== ESTRATTO DELLA PAGINA ==
'''

Messaggioda franz il 30/07/2014, 19:59

La soluzione non è certo rifugiarsi nella improbabile scusa dell'anticomunismo.
Il fatto è che se un giornale non vende, malgrado sussidi pubblici, prima o poi fallisce.
E questa sarebbe la quarta volta.

Leggere (anche ascoltare)
http://www.corriere.it/inchieste/report ... c28e.shtml



I debiti li hanno fatti l’Unità e i Ds, ma a pagarli sarà lo Stato. Ed è una cifra che fa paura: 110 milioni di euro. Poche settimane fa tre pool di banche, capitanati da Intesa San Paolo, Bnl e Banca Popolare, hanno ottenuto dal Tribunale di Roma l’emissione di altrettanti decreti ingiuntivi contro la presidenza del Consiglio dei ministri, per avere indietro i soldi prestati al quotidiano fondato da Antonio Gramsci e gestito fino al 2001 - assai male, a vedere i risultati - dai Democratici di Sinistra. La sentenza non è esecutiva solo perché Palazzo Chigi - conferma il Capo dipartimento dell’Editoria Roberto Marino - ha fatto ricorso tramite l’avvocatura dello Stato. La decisione finale è prevista a ottobre.

Come mai a pagare questi debiti dev’essere lo Stato?
Per capirlo ci tocca fare un passo indietro, a 13 anni fa. Nel 2001 Ugo Sposetti, per anni tesoriere del Pci-Pds-Ds, oggi senatore Pd e presidente della Fondazione Ds, si trova alle prese col debito monstre del partito: 447 milioni di euro. Di questi 125 milioni di euro provenivano da mutui concessi a l’Unità (di cui 82 a carico di Bnl, 32 di Intesa, 20 di Ifibanca, oggi Banco popolare). Debiti che non preoccupavano più di tanto i vertici dei Ds, perché avevano una garanzia a prova di crack: quella dello Stato. Quando la Quercia, nel 2002, chiama in aiuto un pool di consulenti tecnici per capire come evitare un fallimento che sembra sicuro, i maghi dei conti lo scrivono nero su bianco, in un documento riservato: l’obiettivo è «trasferire il debito del partito derivante dai mutui editoria allo Stato, il quale peraltro ne è già garante».

Come è possibile?
Grazie ad un legge, varata nel 1998 dal governo Prodi, che permette di trasferire la garanzia posta dallo Stato fin dal 1987 sui debiti dei quotidiani di partito «anche a soggetti diversi dalle editrici concessionarie» (cioè, in questo caso ai Ds). Specifica la legge: «La garanzia concessa a carico dello Stato è escutibile a seguito di accertata e ripetuta inadempienza da parte del concessionario». Tradotto: siccome la Fondazione Ds è inadempiente, allora paga lo Stato, con tanto di interessi di mora. D’altronde la Fondazione, che ancora oggi garantisce circa 4 milioni di euro di contributo pubblico a l’Unità, è la bad company del vecchio partito della sinistra italiana. Ha ancora una montagna di debiti, ma prima della nascita del Pd ha ceduto tutto il suo patrimonio a un gruppo di 55 fondazioni locali. Alcune banche, tra cui Unicredit, per avere indietro i propri soldi oggi contestano proprio questa operazione di “sparizione”. E chiedono alle fondazioni locali di entrare in possesso di alcuni immobili (due in Friuli, uno a Bergamo, uno a Pomigliano).

'''

== DATI FORNITI ==
'''

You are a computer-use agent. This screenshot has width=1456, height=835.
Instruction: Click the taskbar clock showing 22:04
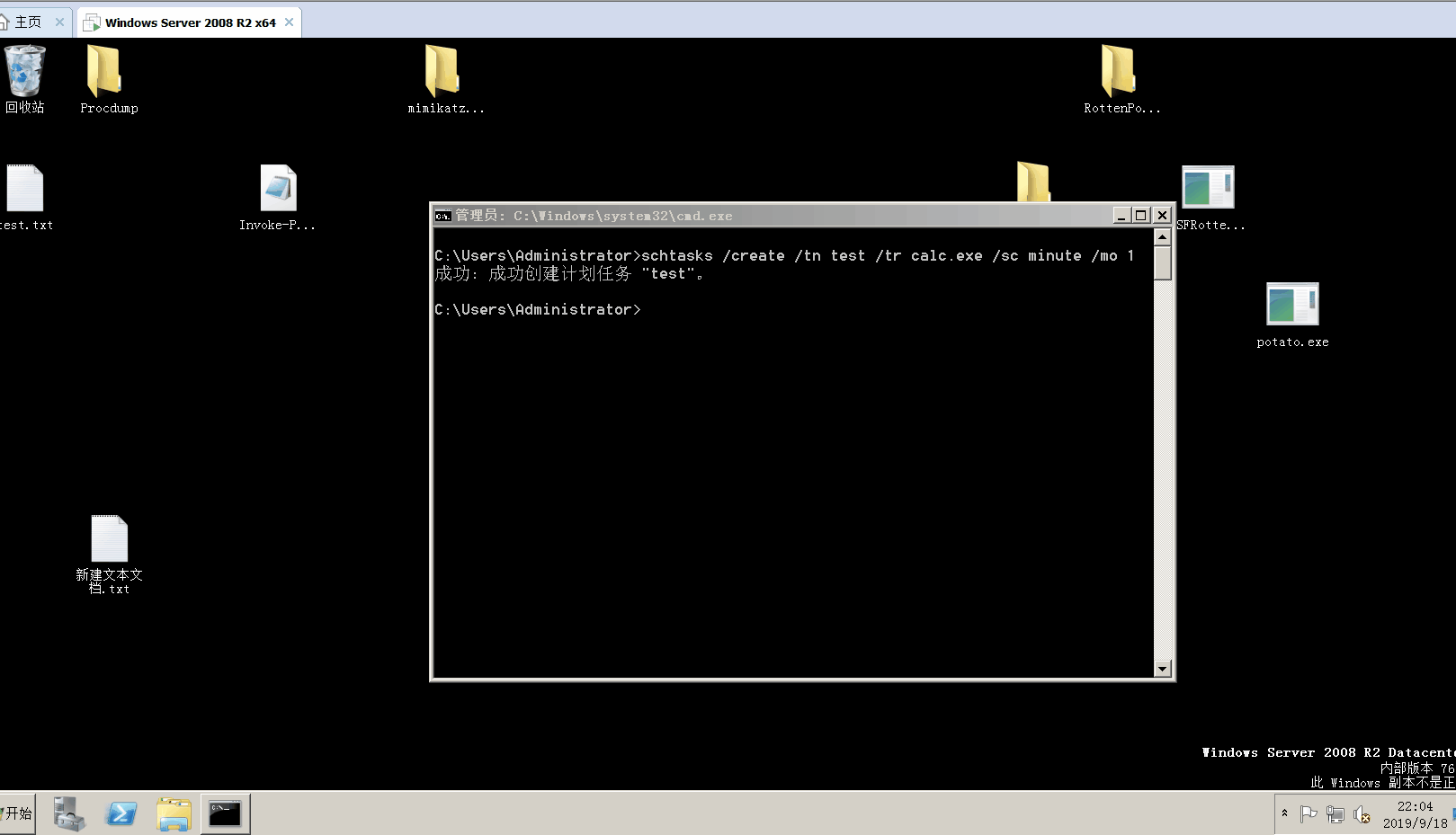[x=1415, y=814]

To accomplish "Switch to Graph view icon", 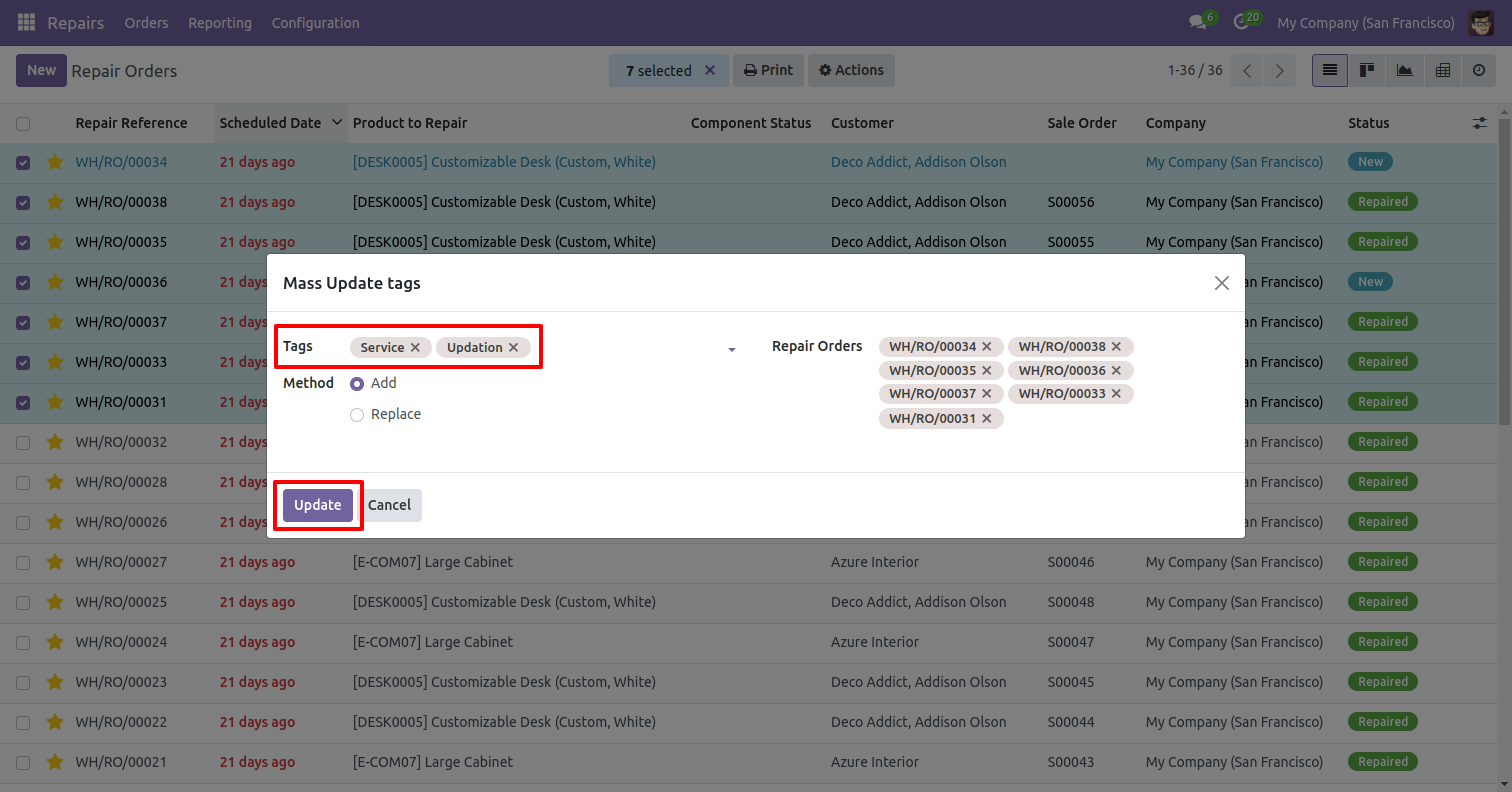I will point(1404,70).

'''

== ESERCIZI ==
1: Elenca le località in cui si trovano gli immobili che, secondo l'estratto sui debiti dell'Unità, le banche chiedono alle fondazioni locali, indicando per ciascuna quanti immobili vi si trovano.
2: Nell'estratto sui debiti dell'Unità, sostituisci "Palazzo Chigi" con "la presidenza del Consiglio" e riporta il passo che parte dalle parole "I debiti li" e si ferma dopo "prevista a ottobre.".
3: Riassumi in due frasi l'estratto sui debiti dell'Unità.
Il materiale proviene da una fonte diversa dall'estratto.

== SOLUZIONI ==
1: Friuli (due immobili), Bergamo (uno), Pomigliano (uno).

2:
I debiti li hanno fatti l’Unità e i Ds, ma a pagarli sarà lo Stato. Ed è una cifra che fa paura: 110 milioni di euro. Poche settimane fa tre pool di banche, capitanati da Intesa San Paolo, Bnl e Banca Popolare, hanno ottenuto dal Tribunale di Roma l’emissione di altrettanti decreti ingiuntivi contro la presidenza del Consiglio dei ministri, per avere indietro i soldi prestati al quotidiano fondato da Antonio Gramsci e gestito fino al 2001 - assai male, a vedere i risultati - dai Democratici di Sinistra. La sentenza non è esecutiva solo perché la presidenza del Consiglio - conferma il Capo dipartimento dell’Editoria Roberto Marino - ha fatto ricorso tramite l’avvocatura dello Stato. La decisione finale è prevista a ottobre.

3: Alcuni pool di banche hanno ottenuto dal Tribunale di Roma decreti ingiuntivi contro la presidenza del Consiglio per riavere 110 milioni di euro prestati a l'Unità, ma la sentenza non è esecutiva per il ricorso presentato tramite l'avvocatura dello Stato e la decisione finale è prevista a ottobre. A pagare è lo Stato perché una legge del 1998 permette di trasferire la garanzia statale sui debiti dei quotidiani di partito anche a soggetti diversi dalle editrici, e la Fondazione Ds, inadempiente, ha ceduto tutto il suo patrimonio a 55 fondazioni locali.